10. Three questions from you
Always prepare some questions before a job interview! I thought if you have read here you must have some experience of job interviews or have already studied on them. However, in the role of data analyst, here is the questions that I asked.
1. What kinds of programming tools will I use in this role, so that I recap a bit or promote my skills in certain programming tools? (Indicate your willingness to learn)
2. What will be the daily work like? How will I interact with different departments in the company?
3. How can I expect the training as a junior data analyst?

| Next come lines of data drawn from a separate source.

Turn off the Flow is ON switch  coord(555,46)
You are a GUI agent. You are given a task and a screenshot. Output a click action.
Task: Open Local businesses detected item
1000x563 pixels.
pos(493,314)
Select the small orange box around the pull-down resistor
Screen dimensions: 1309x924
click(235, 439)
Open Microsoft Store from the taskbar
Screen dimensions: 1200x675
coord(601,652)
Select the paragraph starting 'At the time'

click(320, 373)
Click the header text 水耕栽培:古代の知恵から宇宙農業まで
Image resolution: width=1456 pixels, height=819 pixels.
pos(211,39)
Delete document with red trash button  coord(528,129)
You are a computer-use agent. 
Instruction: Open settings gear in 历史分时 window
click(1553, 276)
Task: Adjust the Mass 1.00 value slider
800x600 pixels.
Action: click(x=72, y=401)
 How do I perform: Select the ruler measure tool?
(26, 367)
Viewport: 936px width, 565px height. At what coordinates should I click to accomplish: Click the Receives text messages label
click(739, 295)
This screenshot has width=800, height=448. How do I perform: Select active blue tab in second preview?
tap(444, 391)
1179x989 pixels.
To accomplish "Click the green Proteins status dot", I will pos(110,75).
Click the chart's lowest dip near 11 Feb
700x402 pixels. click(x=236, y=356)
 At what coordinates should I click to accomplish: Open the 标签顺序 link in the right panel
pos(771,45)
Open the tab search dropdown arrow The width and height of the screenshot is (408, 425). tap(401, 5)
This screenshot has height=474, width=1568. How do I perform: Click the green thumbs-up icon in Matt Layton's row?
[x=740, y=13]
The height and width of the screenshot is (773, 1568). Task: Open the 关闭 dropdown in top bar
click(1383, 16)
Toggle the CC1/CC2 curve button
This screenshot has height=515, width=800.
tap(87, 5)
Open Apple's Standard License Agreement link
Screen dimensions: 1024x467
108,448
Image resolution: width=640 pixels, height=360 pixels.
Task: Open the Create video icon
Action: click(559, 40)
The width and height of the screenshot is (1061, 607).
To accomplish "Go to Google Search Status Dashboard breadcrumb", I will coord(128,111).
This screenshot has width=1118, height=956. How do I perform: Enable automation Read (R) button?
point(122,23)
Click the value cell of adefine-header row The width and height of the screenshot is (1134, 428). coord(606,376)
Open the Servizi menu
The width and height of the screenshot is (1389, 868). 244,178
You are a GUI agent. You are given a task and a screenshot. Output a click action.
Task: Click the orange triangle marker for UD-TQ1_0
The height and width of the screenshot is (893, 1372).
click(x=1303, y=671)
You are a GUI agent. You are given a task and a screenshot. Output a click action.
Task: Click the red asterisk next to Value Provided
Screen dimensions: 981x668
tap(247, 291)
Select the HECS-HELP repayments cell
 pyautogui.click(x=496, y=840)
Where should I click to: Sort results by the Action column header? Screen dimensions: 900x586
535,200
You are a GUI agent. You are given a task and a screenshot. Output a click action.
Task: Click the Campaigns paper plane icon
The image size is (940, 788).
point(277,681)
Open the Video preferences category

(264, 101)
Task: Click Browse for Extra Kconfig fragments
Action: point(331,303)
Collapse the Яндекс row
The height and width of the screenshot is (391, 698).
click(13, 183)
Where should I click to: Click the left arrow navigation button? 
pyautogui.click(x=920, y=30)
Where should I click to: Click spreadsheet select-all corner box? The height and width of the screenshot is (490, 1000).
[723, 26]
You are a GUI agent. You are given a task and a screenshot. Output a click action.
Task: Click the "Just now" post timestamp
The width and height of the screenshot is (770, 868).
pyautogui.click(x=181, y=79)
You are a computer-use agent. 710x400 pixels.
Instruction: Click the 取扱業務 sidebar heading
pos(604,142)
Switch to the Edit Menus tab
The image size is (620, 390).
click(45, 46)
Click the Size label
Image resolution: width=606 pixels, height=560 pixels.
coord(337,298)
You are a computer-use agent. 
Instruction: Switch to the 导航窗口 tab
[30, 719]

In conclusion, I would say it is nothing difficult to answer in this interview, as long as you authentically learnt to be a data analyst no matter it’s your interests or you craved for a high salary. Conducting projects is absolutely essential. The courses or practices make you feel like you’re learning something, but in fact, these pieces of knowledge still need to internalise by projects, by the difficulties and pains you experienced. Therefore, just do it!
In addition, The courses of data analysis are not necessary, but it helps you to acquire a bigger picture and maybe cover some knowledge you haven’t used in your past projects. It is beneficial to take courses in data analysis just before the interview. They cover all of the basic entry-level technical questions and made me feel confident and less nervous. However, you should consider your memory. “Do not do them too early and you would only have fuzzy memory in your interview!”
Last but not least, the advice for those who did not have any related work experience in data analysis but have complete training of it. “Start you build your profile!” It is the key to be invited to job interviews where will be your runway.